Introduction to Marine Biology

Discussion focus primarily on seaweeds (macroalgae and microalgae)
- Macroalgae: Larger seaweeds typically visible to the naked eye.
- Microalgae: Microscopic algae, viewed under a microscope.
Emphasis on ocean habitats, and while most discussion is about marine environments, there is a notable prevalence of freshwater green algae.

Oceans cover approximately 71% of Earth's surface, equating to almost three-quarters.
Seawater constitutes about 98% of all water on Earth; average ocean depth is about 3,700 meters (approximately 10,000 feet).
Below this depth is a zone where sunlight does not penetrate, resulting in the absence of photosynthetic organisms like seaweeds.
Some organisms near hydrothermal vents utilize sulfur for energy production instead of sunlight.
Important consideration: the distribution of species is not only about where they are found but also where they are absent, prompting inquiries about environmental factors influencing this.

Definition: Factors that are non-biological such as temperature, light, chemical composition and pressure that affect habitat.
Chemical Factors: Salinity, oxygen, carbon dioxide, and nutrient availability in marine environments.
Physical Factors:
- Light: Fundamental for photosynthesis, affecting seaweed growth.
- Direction and intensity of light are critical; species vary by light requirements.
- Temperature: Influences biological activities; coastal areas may be warmer and more moderate than inland regions.
- Humidity and Pressure: Vary with depth; certain organisms adapt to pressure changes and humidity levels.

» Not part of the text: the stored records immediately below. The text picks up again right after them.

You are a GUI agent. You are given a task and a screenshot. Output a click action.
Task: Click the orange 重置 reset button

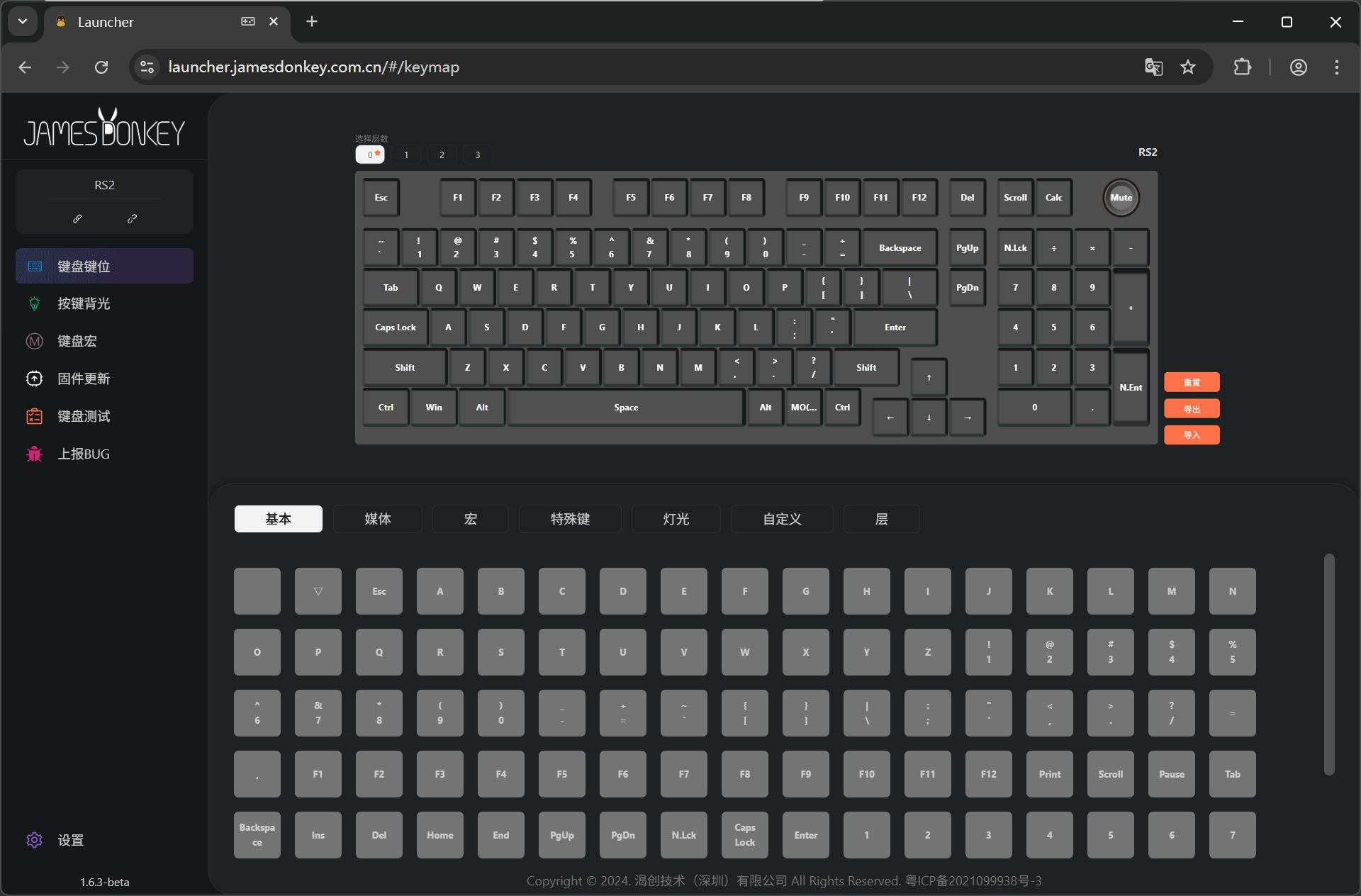click(1192, 383)
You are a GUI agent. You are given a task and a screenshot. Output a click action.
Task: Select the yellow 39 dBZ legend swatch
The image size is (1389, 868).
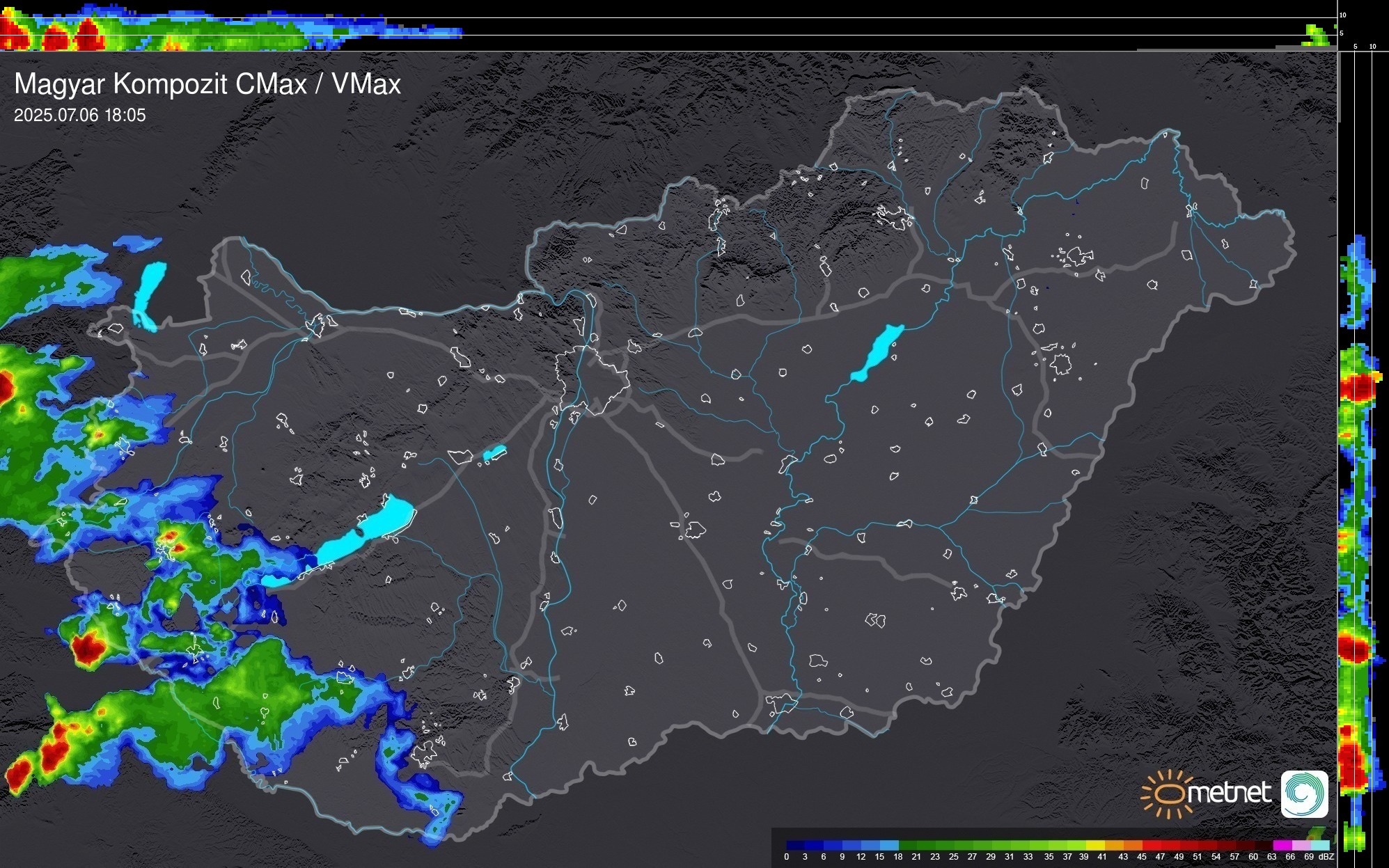pos(1095,845)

Living organisms interact, influencing each species' distribution—some species may be excluded by predators or competition.
Example: Hiking into a forest shows stark transitions in biodiversity due to microhabitat changes just meters apart.

Water Composition: Water is comprised of H2O—two hydrogen and one oxygen atom, forming polar bonds important for various properties.
- Creates hydrogen bonding leading to stability and high heat capacity.
- Stability affects local temperature fluctuations—coastal areas experience moderate temperatures compared to deserts.
Solvent Properties: Water can dissolve many substances, including salts and gases, contributing to marine life (e.g., oxygen for fish and carbon dioxide for photosynthesis).
- Salinity of ocean water averages around 3.5% or 35 parts per thousand.
- Nutrients are primarily derived from land sources washed into the ocean, including nitrogen and phosphorus.

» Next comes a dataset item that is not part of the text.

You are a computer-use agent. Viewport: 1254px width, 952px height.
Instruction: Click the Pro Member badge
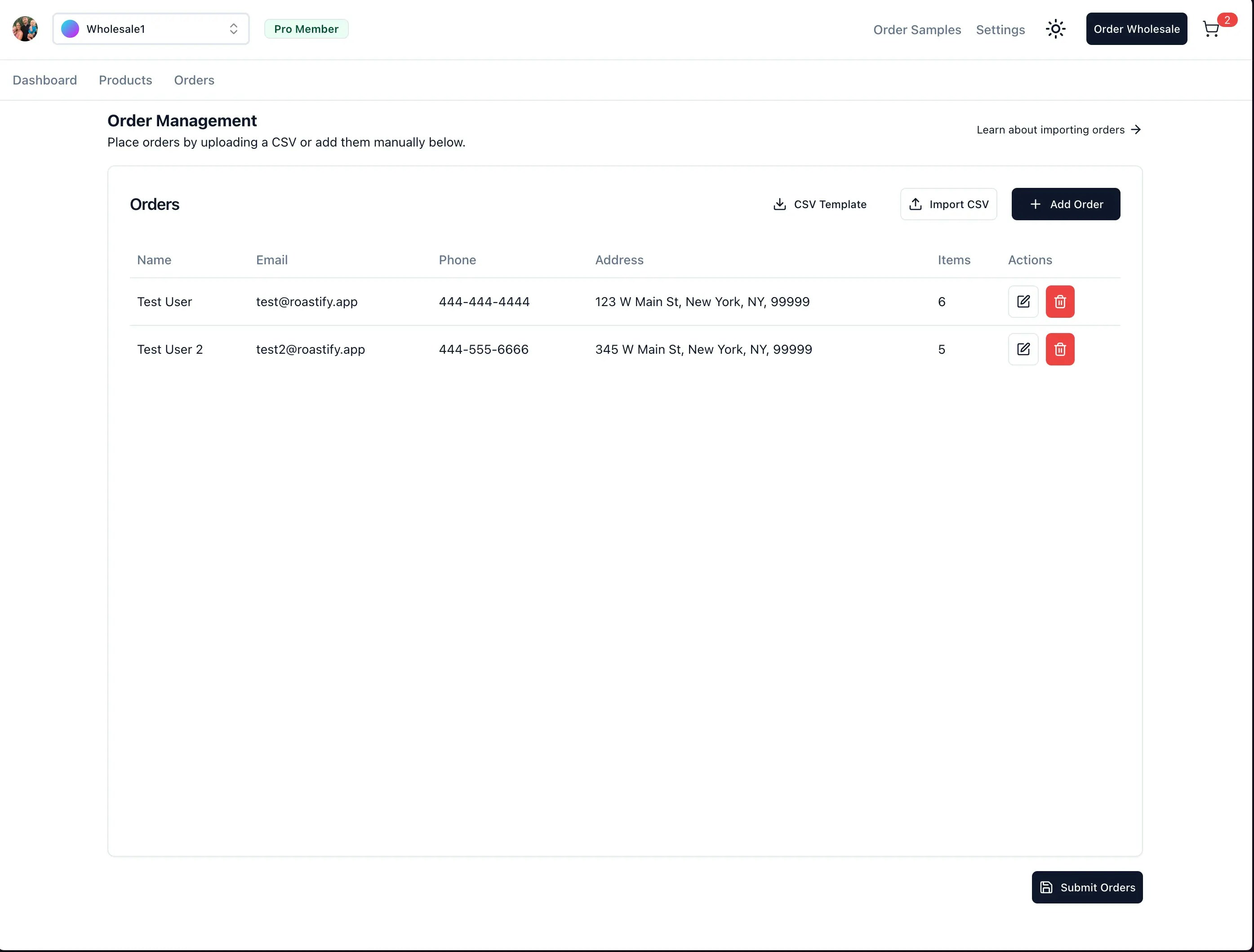(x=306, y=28)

Primary nutrients required by seaweeds: carbon, oxygen, nitrogen, and phosphorus.
- Seaweeds grow effectively when fertilized; nutrients impact growth patterns just like in terrestrial plants.
- Different environmental processes recycle nutrients within oceanic habitats.

Seaweeds require light for photosynthesis.
- Quality: Different types of seaweeds absorb different wavelengths of light, influencing their color (e.g., green algae use green light poorly).
- Quantity: Refers to the intensity of light coming into the water, which affects photosynthetic efficiency.
Depth in the ocean affects light intensity; too shallow can lead to photo inhibition whereas too deep leads to insufficient light.
- Compensation Depth: The depth where light is sufficient for photosynthesis to meet the plant's energetic needs.
- Goldilocks Principle: A sweet spot exists for light intensity where conditions are optimal for seaweed growth.

Upwelling: Nutrient-rich water rising to the surface due to large-scale oceanic currents caused by wind patterns and Earth's rotation (Coriolis Effect).
- Upwelling zones, particularly on coasts, are critical for nutrient availability, supporting high primary productivity.
- Example: Cold waters along the coast of California yield rich ecosystems due to nutrient availability from upwelling.

Temperature affects regional biogeography, prompting distributions ranging from tropical to polar environments.
Variations in temperature along coastlines influence where different species can thrive (e.g., kelp forests predominantly reside in colder waters).
Temperature is linked to nutrient levels—when waters warm, nutrient levels often decrease which limits seaweed productivity.

Understanding the intricate balance of light, nutrients, chemical makeup, and ocean physical properties is key to studying seaweed ecology.
Concurrent themes include the importance of upwelling, distribution patterns based on abiotic factors, and the relationship between temperature changes and nutrient availability.
The course will delve deeper into the specifics of seaweeds, including examining pigments, photosynthesis processes, and ecological interactions.

The instructional approach emphasizes participant engagement, encouraging students to ask questions for clarity and deeper understanding as the subject matter unfolds.